* WHAT THE TASK REQUIRES
In the listing below, find the line with "The width and" and the line with "Viewport: 1568px width, 596px", then return them and every line between them exactly, minus the pictures.

* AVAILABLE RECORDS
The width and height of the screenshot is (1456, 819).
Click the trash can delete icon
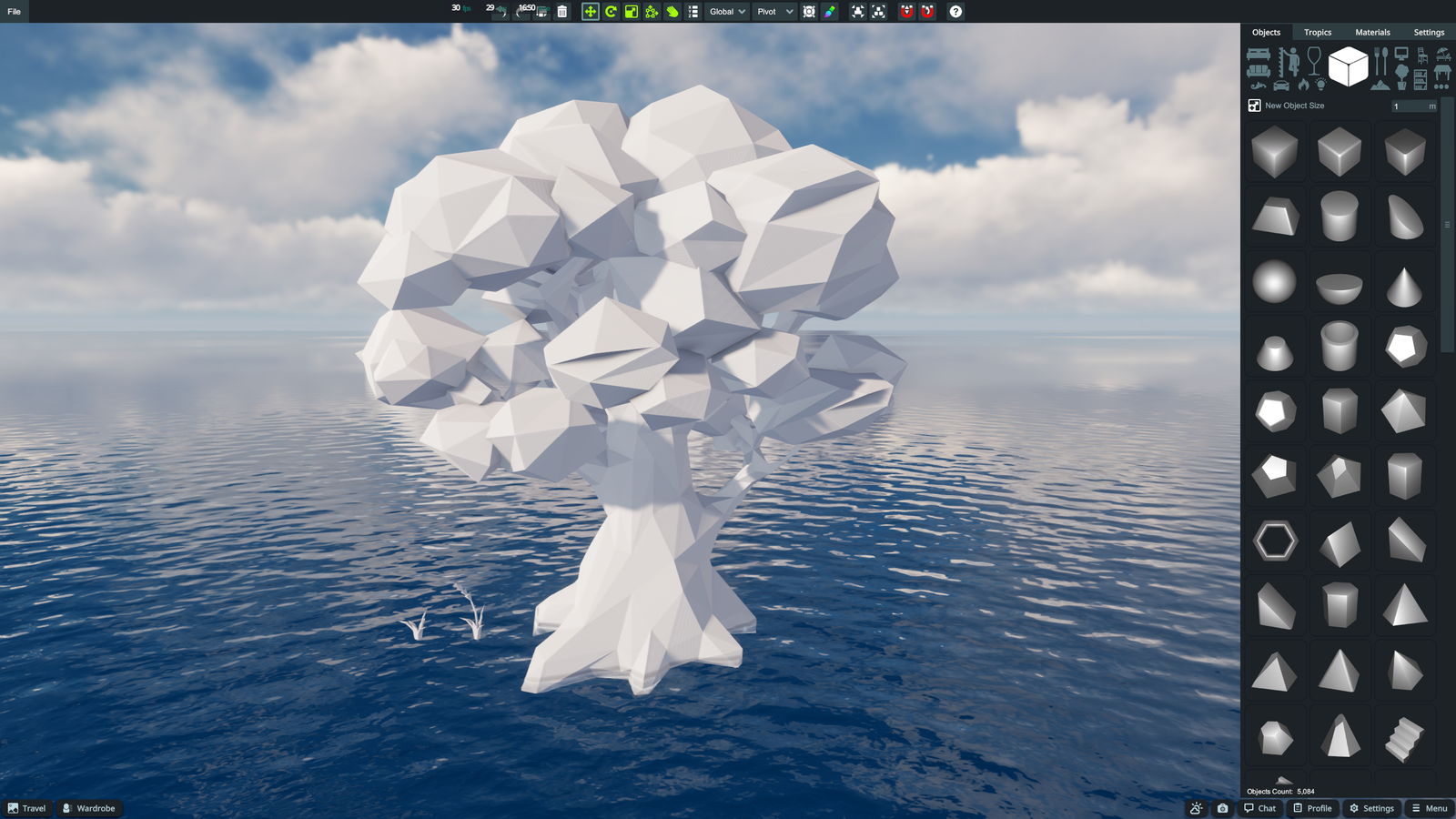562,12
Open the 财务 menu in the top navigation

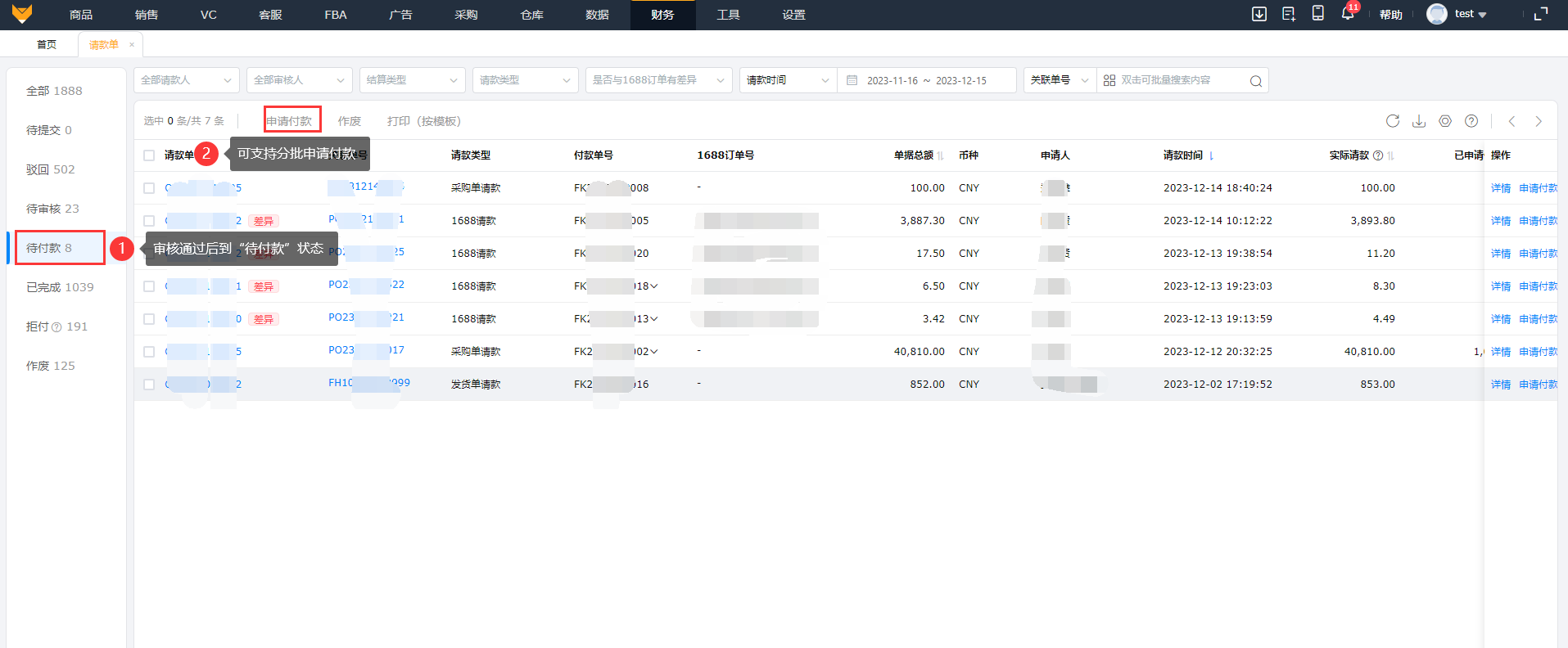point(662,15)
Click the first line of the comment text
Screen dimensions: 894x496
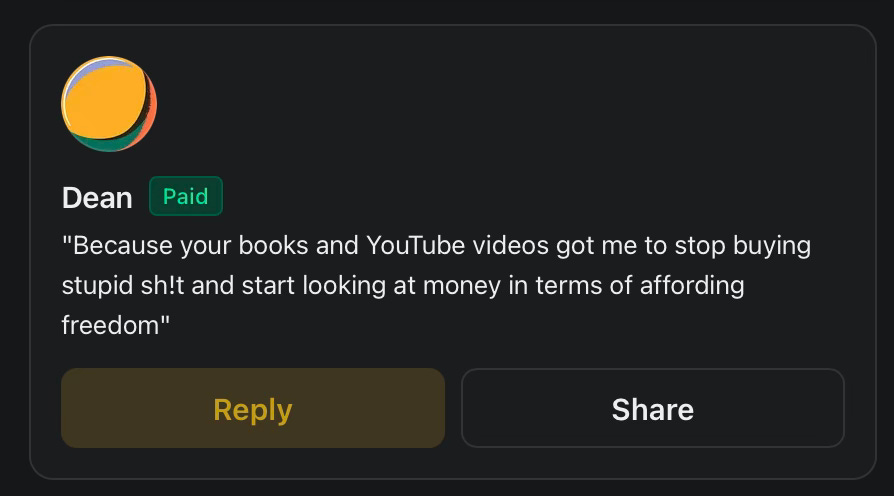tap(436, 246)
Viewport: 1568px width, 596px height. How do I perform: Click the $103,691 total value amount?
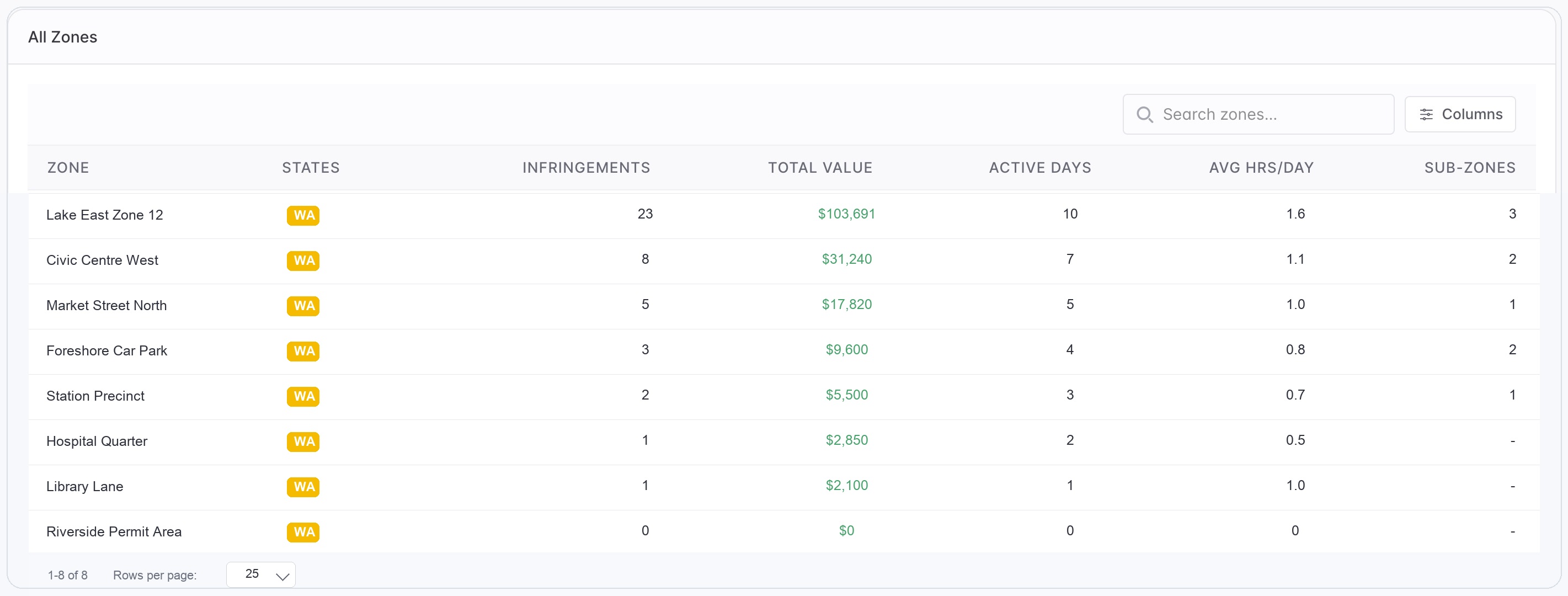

* * *

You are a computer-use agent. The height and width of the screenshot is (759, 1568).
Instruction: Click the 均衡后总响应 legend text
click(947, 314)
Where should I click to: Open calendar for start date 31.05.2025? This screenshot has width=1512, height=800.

* TASK RESPONSE
The width and height of the screenshot is (1456, 819).
Click the trash can delete icon
562,12
Open the 财务 menu in the top navigation

point(662,15)
Click the first line of the comment text
Screen dimensions: 894x496
tap(436, 246)
Viewport: 1568px width, 596px height. How do I perform: Click the $103,691 total value amount?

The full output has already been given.